**** Source extract

Both counsel focused the attention of the jury on that issue in
argument. It is therefore clear that the jury was well aware it
had to find [defendant] intended to kill in order to find the special
circumstance to be true. Moreover, the evidence that [defendant]
acted with the intent to kill is overwhelming.” (People v. Winn et
al. (Jul. 12, 1999, B125529) [nonpub. opn.].)
Twenty years after this court’s decision on direct appeal,
defendant filed a section 1170.95 petition seeking to vacate his
murder conviction. The petition asserts defendant was not the
murder victim’s actual killer, he did not harbor the intent to kill,
and he was not a major participant in the murder who acted with
reckless indifference to human life. The petition requested the
trial court to appoint counsel to assist him.
The trial court denied the petition without appointing
counsel. Relying on its review of the “court file,” the court
reasoned the trial jury was required to find, and necessarily
determined in finding the special circumstance true, that
defendant had the intent to kill—making him ineligible for
Senate Bill 1437 relief.
6
II. DISCUSSION
People v. Lewis holds a trial court must appoint counsel for
a section 1170.95 petitioner upon the mere filing of a facially
sufficient petition. (Lewis, supra, 11 Cal.5th at 957; see also
section 1170.95, subd. (b)(3).) That was not done here, and under
Lewis, we accordingly confront undisputed error. The only
question, therefore, is whether the error was harmless. The test
for that is whether defendant has demonstrated a reasonable
probability that in the absence of the error (i.e., the failure to
appoint counsel) he would have obtained a more favorable result.

********
**** Dataset entries

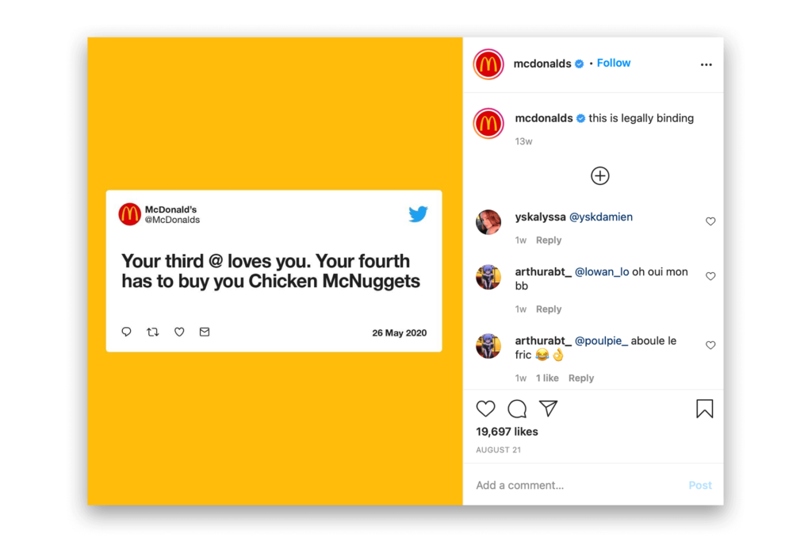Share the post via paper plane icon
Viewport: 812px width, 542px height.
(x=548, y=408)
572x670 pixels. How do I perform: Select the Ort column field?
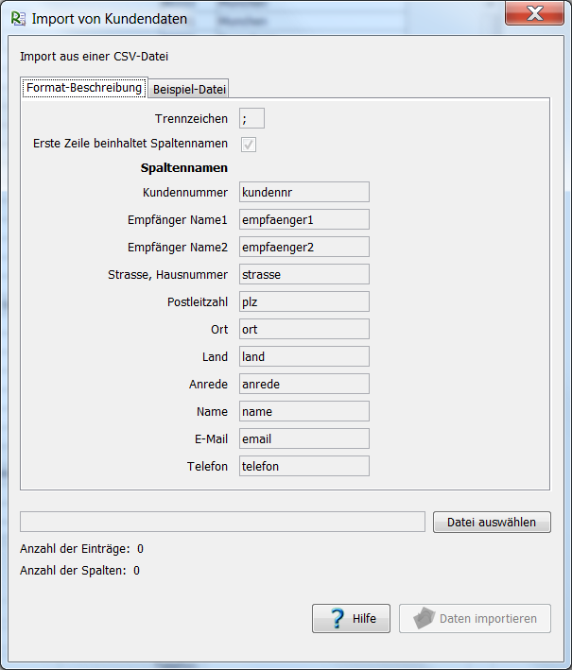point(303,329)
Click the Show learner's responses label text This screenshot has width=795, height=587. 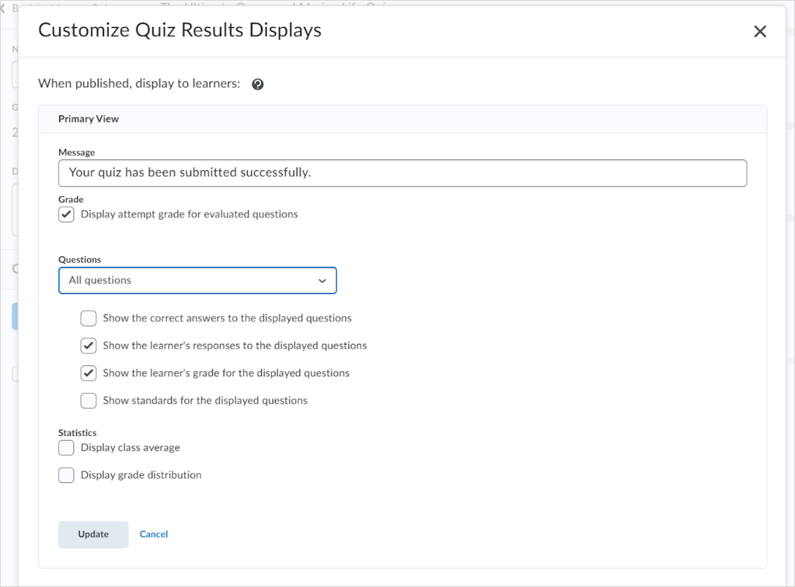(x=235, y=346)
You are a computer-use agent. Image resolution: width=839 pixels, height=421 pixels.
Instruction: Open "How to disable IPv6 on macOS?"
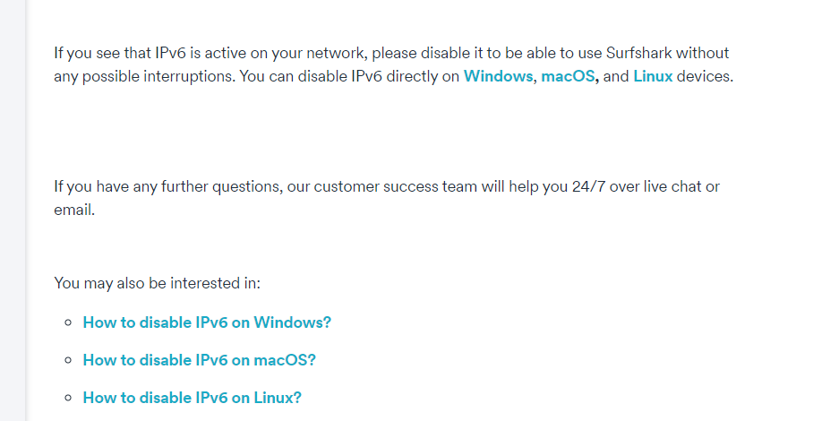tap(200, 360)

********

(Short problem A)
Write out the court opinion between "Both counsel focused" and "to assist him.", inclusive.
(Short problem B)
According to the court opinion, when does People v. Lewis require a trial court to appoint counsel for a section 1170.95 petitioner?
(Short problem C)
Proceed with the court opinion from its last sentence.
The entries are not needed for this work.

(Written response A)
Both counsel focused the attention of the jury on that issue in
argument. It is therefore clear that the jury was well aware it
had to find [defendant] intended to kill in order to find the special
circumstance to be true. Moreover, the evidence that [defendant]
acted with the intent to kill is overwhelming.” (People v. Winn et
al. (Jul. 12, 1999, B125529) [nonpub. opn.].)
Twenty years after this court’s decision on direct appeal,
defendant filed a section 1170.95 petition seeking to vacate his
murder conviction. The petition asserts defendant was not the
murder victim’s actual killer, he did not harbor the intent to kill,
and he was not a major participant in the murder who acted with
reckless indifference to human life. The petition requested the
trial court to appoint counsel to assist him.

(Written response B)
Upon the mere filing of a facially sufficient petition.

(Written response C)
(Id. at 974.) We believe this reasonable probability exists here
and requires a remand. (People v. Watson (1956) 46 Cal.2d 818,
836-837 [probability does not mean more likely than not, but
merely a reasonable chance, something more than an abstract
possibility]; see also People v. Beck and Cruz (2019) 8 Cal.5th
548, 668.) Although the impact appointed counsel might make
can be difficult to judge counterfactually, we are persuaded there
is a reasonable chance counsel can fashion arguments
(particularly concerning the permissible use of this court’s prior
opinion on direct appeal) or proffer new evidence that may lead to
a more favorable result. We briefly explain.
The Attorney General’s argument for affirmance on
harmlessness grounds relies heavily on conclusions another panel
of this court drew in resolving defendant’s direct appeal over 20
years ago. If counsel were appointed for defendant, however,
counsel has available arguments, with a reasonable chance of
succeeding, that such reliance is not proper—at least at the
prima facie stage of section 1170.95 consideration. (See,
e.g., § 1170.95, subd. (d)(3) [“The court may also consider the
procedural history of the case recited in any prior appellate
7
opinion”], italics added; Lewis, supra, 11 Cal.5th at 972
[“Appellate opinions . . . are generally considered to be part of the
record of conviction. (See People v. Woodell (1998) 17 Cal.4th
448, 454-455[ ].) However, as we cautioned in Woodell, the
probative value of an appellate opinion is case-specific, and ‘it is
certainly correct that an appellate opinion might not supply all
answers’”].) In light of recent changes in the law made by Lewis
and Senate Bill No. 775 (2020-2021 Reg. Sess.) (which amended
section 1170.95, subdivision (d)(3) as quoted above), the Attorney
General’s related preclusion and law of the case arguments are
not well taken. (See, e.g., People v. Jurado (2006) 38 Cal.4th 72,
94; People v. Berg (2019) 34 Cal.App.5th 856, 875, fn. 20.) In
addition, defendant, with the benefit of appointed counsel, has a
reasonable chance of availing himself of the provision in section
1170.95 that allows a petitioner to come forward with new
evidence not introduced during trial. (§ 1170.95, subd. (d)(3); see
also People v. Murillo (2020) 54 Cal.App.5th 160, 173, review
granted Nov. 18, 2020, S264978 [“If as a matter of law the record
of conviction shows . . . that the defendant was a major
participant who acted with reckless indifference to human life,
and the defendant does not claim he has new evidence to present,
he has not made a prima facie case”], italics added.)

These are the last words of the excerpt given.